Record list:

☆ ☆ ☆ ☆ ☆ ☆ ☆

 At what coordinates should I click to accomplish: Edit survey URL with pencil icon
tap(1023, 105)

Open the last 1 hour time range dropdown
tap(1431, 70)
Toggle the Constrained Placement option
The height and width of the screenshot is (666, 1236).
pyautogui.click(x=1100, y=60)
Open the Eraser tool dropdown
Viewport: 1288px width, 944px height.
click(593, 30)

☆ ☆ ☆ ☆ ☆ ☆ ☆

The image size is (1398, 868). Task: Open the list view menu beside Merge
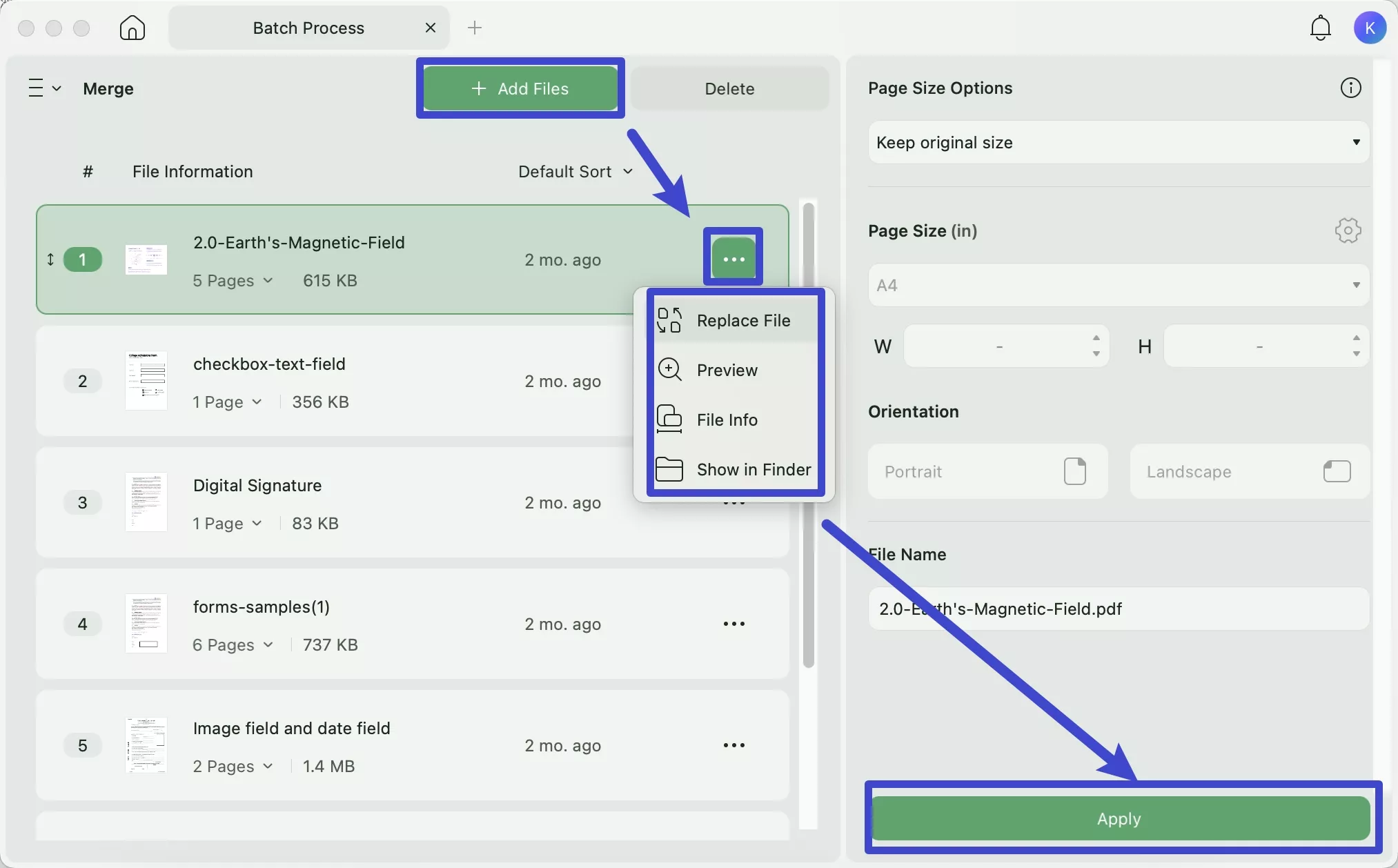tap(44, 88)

☆ ☆ ☆ ☆ ☆ ☆ ☆

Written task: Please turn the records above, from the line containing "At what coordinates" up to and including the line containing "click(593, 30)", into a numbered list, leaving out any blank lines.

Answer to this exercise:
1.  At what coordinates should I click to accomplish: Edit survey URL with pencil icon
2. tap(1023, 105)
3. Open the last 1 hour time range dropdown
4. tap(1431, 70)
5. Toggle the Constrained Placement option
6. The height and width of the screenshot is (666, 1236).
7. pyautogui.click(x=1100, y=60)
8. Open the Eraser tool dropdown
9. Viewport: 1288px width, 944px height.
10. click(593, 30)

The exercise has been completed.